Task goal
If a line in the entries contains the string "input", include that line in your answer.

----- Data shown -----

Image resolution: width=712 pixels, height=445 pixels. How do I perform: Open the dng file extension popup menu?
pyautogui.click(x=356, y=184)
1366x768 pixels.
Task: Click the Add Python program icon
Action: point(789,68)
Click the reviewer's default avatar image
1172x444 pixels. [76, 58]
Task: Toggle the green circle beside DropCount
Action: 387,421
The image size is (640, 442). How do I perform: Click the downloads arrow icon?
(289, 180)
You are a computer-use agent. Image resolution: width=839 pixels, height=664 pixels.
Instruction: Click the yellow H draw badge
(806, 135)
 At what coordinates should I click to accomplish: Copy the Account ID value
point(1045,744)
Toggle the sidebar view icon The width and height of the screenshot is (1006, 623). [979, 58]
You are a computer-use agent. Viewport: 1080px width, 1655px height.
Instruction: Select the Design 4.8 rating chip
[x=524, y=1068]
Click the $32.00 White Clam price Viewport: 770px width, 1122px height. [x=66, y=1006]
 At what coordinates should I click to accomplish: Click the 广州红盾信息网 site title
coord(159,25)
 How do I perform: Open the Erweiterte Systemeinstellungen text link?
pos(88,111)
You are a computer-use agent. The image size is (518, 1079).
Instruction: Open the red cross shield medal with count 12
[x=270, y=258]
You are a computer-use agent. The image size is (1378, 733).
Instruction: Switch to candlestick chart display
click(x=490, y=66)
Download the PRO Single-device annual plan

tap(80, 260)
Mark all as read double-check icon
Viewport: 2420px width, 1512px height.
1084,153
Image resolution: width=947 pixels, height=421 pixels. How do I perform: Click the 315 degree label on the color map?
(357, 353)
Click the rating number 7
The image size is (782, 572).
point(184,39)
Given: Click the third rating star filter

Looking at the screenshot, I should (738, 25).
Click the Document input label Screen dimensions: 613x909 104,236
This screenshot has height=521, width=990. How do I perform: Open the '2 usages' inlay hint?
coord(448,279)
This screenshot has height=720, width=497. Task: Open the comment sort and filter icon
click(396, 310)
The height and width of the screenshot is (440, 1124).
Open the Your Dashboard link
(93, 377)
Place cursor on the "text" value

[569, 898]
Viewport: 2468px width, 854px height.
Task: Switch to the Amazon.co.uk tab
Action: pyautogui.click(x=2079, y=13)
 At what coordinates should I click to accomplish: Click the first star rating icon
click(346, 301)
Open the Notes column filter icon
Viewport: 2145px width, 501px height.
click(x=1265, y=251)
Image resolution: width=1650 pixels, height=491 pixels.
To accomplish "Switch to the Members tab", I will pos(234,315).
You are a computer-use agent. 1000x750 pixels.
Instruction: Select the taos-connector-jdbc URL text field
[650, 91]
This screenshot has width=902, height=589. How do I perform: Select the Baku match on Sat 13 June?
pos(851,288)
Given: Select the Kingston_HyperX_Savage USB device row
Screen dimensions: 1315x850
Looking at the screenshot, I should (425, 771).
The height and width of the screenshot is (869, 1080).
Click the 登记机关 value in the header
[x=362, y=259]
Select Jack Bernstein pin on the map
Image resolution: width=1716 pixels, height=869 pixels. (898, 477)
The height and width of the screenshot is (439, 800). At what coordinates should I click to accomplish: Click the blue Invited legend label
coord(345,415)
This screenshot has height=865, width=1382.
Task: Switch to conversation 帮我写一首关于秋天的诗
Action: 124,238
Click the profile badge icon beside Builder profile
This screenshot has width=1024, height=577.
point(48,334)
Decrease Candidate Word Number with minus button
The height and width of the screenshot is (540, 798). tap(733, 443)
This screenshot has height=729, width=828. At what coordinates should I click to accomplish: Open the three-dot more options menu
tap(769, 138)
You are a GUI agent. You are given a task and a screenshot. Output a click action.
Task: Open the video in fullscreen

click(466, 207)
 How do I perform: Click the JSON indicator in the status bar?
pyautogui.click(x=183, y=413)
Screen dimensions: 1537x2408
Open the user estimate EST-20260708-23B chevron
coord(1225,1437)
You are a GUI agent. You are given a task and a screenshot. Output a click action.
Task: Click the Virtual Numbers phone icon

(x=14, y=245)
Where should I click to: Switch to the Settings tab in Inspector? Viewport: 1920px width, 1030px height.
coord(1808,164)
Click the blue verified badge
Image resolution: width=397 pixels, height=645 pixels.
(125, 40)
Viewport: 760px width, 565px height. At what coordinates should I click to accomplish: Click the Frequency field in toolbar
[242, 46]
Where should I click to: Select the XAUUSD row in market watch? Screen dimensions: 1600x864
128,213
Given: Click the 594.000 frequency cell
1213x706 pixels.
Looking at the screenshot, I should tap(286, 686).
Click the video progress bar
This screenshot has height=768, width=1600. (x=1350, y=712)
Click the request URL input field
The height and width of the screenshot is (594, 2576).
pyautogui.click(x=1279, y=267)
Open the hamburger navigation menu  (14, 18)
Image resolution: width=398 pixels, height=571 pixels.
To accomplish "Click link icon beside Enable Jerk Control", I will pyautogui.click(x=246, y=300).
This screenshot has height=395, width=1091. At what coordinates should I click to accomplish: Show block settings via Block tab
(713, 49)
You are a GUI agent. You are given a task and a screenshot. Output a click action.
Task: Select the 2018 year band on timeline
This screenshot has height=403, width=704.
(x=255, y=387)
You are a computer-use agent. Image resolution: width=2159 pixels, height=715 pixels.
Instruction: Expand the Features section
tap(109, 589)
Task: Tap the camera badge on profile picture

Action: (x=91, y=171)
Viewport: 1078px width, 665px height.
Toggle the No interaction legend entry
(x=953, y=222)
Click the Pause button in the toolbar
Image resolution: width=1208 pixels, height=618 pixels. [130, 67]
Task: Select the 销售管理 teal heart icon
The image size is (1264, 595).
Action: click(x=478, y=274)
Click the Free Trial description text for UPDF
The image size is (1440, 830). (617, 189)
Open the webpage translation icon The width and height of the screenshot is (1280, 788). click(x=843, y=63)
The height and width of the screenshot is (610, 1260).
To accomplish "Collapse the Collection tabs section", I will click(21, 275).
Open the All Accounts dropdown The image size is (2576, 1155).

-----

Response to the exercise
Click the Document input label Screen dimensions: 613x909 104,236
Click the request URL input field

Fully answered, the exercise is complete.